A,B. β-Tectorin Precursor-Like immunoreactivity (green) is seen in the control utricle (A) and BP (B) using a monoclonal antibody (clone A25) from Dr. Guy Richardson (U. Sussex, UK). Organs were dissected from normal post-hatch day 7 chicks, fixed, and immunolabeled and thus reflect control “in situ” patterns of expression. Anatomical relationships are shown with DIC optics, in red. The distribution of A25 immunoreactivity resembles the distribution of β-Tectorin mRNA, as described in Goodyear et al. (1996). In the utricle, labeling is confined to the striolar region (S), while in the cochlear duct, expression is seen in BP SCs, clear cells (CC), and cuboidal epithelial cells (CEC) but not in hyaline cells (HyC) or homogene cells (not shown). The neural side is toward the top, and the distal end is toward the right. The inset in B shows a higher magnification of the honey-combed distribution of immunoreactivity in the BP, representative of SC labeling. C–F. Images of the BP from cochlear ducts cultured for 2 days with Streptomycin followed by 6 days with either DMSO (C,D) or DAPT (E,F) labeled for A25 (β-Tectorin Precursor-Like, green) and MyosinVI (red).
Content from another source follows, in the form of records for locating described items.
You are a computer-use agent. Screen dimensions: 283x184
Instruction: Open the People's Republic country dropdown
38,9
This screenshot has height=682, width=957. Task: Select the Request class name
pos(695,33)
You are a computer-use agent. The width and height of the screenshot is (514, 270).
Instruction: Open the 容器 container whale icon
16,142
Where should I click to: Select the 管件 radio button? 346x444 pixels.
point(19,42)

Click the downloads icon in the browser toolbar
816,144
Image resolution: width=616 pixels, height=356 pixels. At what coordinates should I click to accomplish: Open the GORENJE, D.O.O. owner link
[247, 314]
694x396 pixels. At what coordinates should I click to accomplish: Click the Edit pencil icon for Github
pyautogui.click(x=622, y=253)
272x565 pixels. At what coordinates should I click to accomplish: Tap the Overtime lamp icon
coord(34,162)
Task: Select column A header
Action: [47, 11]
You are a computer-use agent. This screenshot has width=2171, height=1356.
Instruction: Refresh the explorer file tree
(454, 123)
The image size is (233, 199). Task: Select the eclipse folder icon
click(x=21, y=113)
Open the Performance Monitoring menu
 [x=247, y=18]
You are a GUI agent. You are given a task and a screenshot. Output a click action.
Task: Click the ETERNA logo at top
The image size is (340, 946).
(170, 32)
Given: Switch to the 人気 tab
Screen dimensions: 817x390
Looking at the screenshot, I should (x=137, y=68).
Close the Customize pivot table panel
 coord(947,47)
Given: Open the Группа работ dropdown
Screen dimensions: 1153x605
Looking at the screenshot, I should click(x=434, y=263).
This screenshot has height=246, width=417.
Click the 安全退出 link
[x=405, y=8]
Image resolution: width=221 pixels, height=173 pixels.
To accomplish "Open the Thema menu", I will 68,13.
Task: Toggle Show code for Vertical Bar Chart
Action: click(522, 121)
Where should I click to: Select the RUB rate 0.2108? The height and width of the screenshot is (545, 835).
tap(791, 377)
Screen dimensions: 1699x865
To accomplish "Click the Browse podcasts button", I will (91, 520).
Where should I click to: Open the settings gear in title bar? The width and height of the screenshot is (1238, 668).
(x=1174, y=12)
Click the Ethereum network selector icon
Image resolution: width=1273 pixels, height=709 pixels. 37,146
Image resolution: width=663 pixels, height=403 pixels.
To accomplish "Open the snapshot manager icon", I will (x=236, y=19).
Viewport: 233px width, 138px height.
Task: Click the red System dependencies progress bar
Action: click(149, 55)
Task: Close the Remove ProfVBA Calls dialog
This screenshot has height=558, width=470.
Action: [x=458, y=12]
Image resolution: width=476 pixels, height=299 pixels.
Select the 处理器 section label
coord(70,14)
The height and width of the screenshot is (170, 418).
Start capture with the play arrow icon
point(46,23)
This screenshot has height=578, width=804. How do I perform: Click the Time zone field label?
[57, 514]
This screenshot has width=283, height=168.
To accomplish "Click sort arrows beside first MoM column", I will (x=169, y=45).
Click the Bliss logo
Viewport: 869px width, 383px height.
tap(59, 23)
The middle region of the BP is shown, with neural toward the top and distal toward the right. Note the even distribution of β-Tectorin-Precursor-Like labeling across the BP in DMSO-treated BPs (C,D), with MyosinVI-positive cells evenly distributed throughout. In contrast, after DAPT treatment (E,F), the normal distribution of β-Tectorin Precursor-Like immunoreactivity is lost from the neural half of the epithelium, with positive cells decreased in frequency and haphazardly organized. Scale bar = 100 μm in A,B,C,E, and 15 μm in D,F.

02. Supplemental Figure 2. In vitro TAPI-1 treatment causes increased Atoh1 transcription.

Cochlear ducts were cultured for 2 days with Streptomycin followed by 1 day without Streptomycin. TAPI-1 (20 or 50 μM; Calbiochem #579051) or matching concentrations of DMSO was included in media for the entire 3-day culture period. N = 5–6 BPs for each treatment. Atoh1 ISH in a DMSO control (A), in a BP treated with 50 μM TAPI-1 (B), and in a BP treated with 20 μM TAPI-1 (C). The mid-proximal region is shown in each case, with the proximal end toward the right. Note the large increase in label for Atoh1 mRNA in the BP treataed with 50 μM TAPI-1 compared to the control. The lower TAPI-1 dose (20 μM) had a smaller but similar effect. Scale bar = 15 μm.